Los obispos hicieron suyas las indicaciones de Roma y manifestaron que el acatamiento al poder constituido era un deber de conciencia que los católicos no podían eludir. En esta misma línea se situó el diario católico El Debate, dirigido por Ángel Herrera Oria, haciendo suya la doctrina de León XIII sobre los poderes constituidos. El editorial deseaba que la nueva República representase «la unidad patria, la paz, el orden».
Pronto, los acontecimientos demostraron que estos deseos eran un ideal inalcanzable en aquella España. A pesar de estas disposiciones, y del compromiso inicial del Gobierno de garantizar la seguridad de la Iglesia, pronto se comenzó a limitar la libertad de los católicos. Se eliminó la Religión de la escuela, haciéndola obligatoriamente laica; fueron secularizados los cementerios; la nueva Constitución eliminó toda ayuda económica a la religión católica; se expulsó a la Compañía de Jesús, y la ley de congregaciones limitó la actividad de las órdenes religiosas en la enseñanza y en los hospitales. Todo ello provocó que el nuncio Tedeschini denunciara en distintas ocasiones unas leyes arbitrarias que limitaban los derechos de la Iglesia y atentaban contra la conciencia de los católicos.

•••••

### ENUNCIADO
Enumera todas las medidas que, según el fragmento sobre la Iglesia y la República, limitaron la libertad de los católicos. Las filas no tienen ningún papel en esto.

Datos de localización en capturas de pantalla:

•••••

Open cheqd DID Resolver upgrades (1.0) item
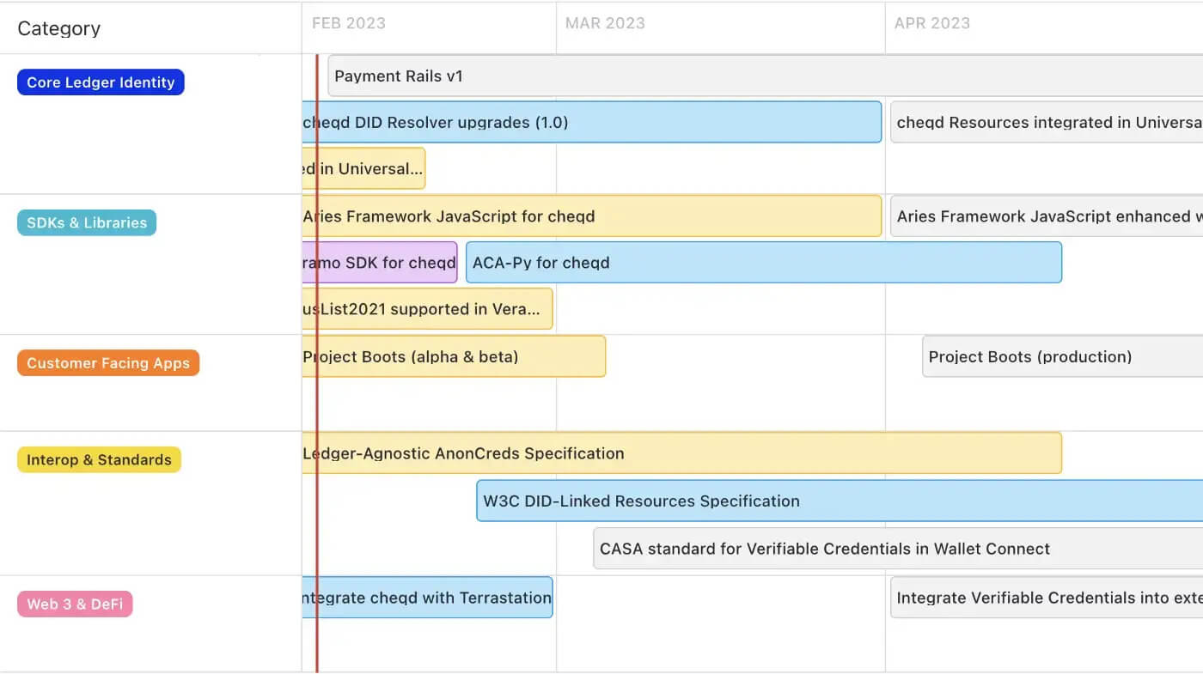[x=591, y=123]
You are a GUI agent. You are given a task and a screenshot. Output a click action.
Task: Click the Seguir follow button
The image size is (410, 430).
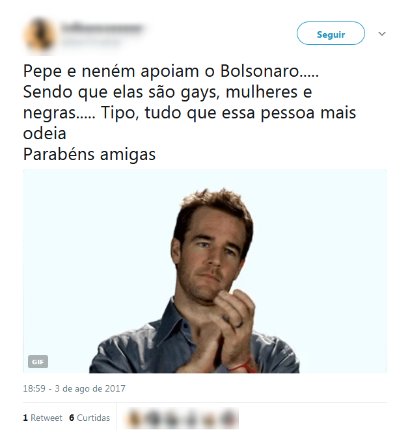331,33
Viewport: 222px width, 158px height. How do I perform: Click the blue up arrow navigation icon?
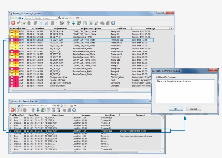point(69,23)
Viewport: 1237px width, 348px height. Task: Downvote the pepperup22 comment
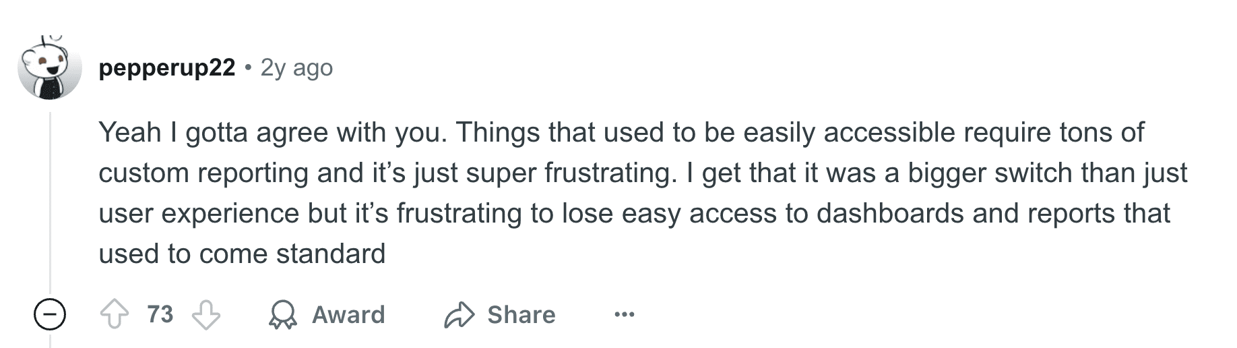[x=206, y=314]
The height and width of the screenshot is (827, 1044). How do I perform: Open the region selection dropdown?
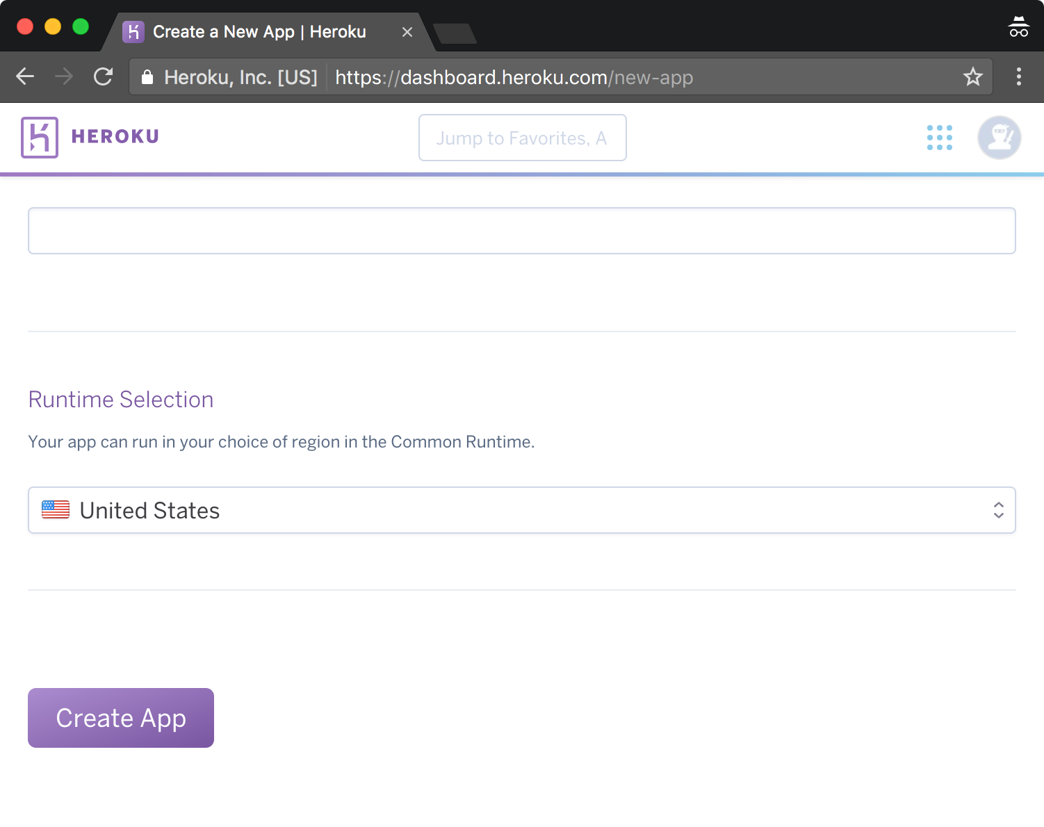pyautogui.click(x=521, y=510)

•••••

### RESPUESTA
- Se eliminó la Religión de la escuela, que pasó a ser obligatoriamente laica.
- Se secularizaron los cementerios.
- La nueva Constitución eliminó toda ayuda económica a la religión católica.
- Se expulsó a la Compañía de Jesús.
- La ley de congregaciones limitó la actividad de las órdenes religiosas en la enseñanza y en los hospitales.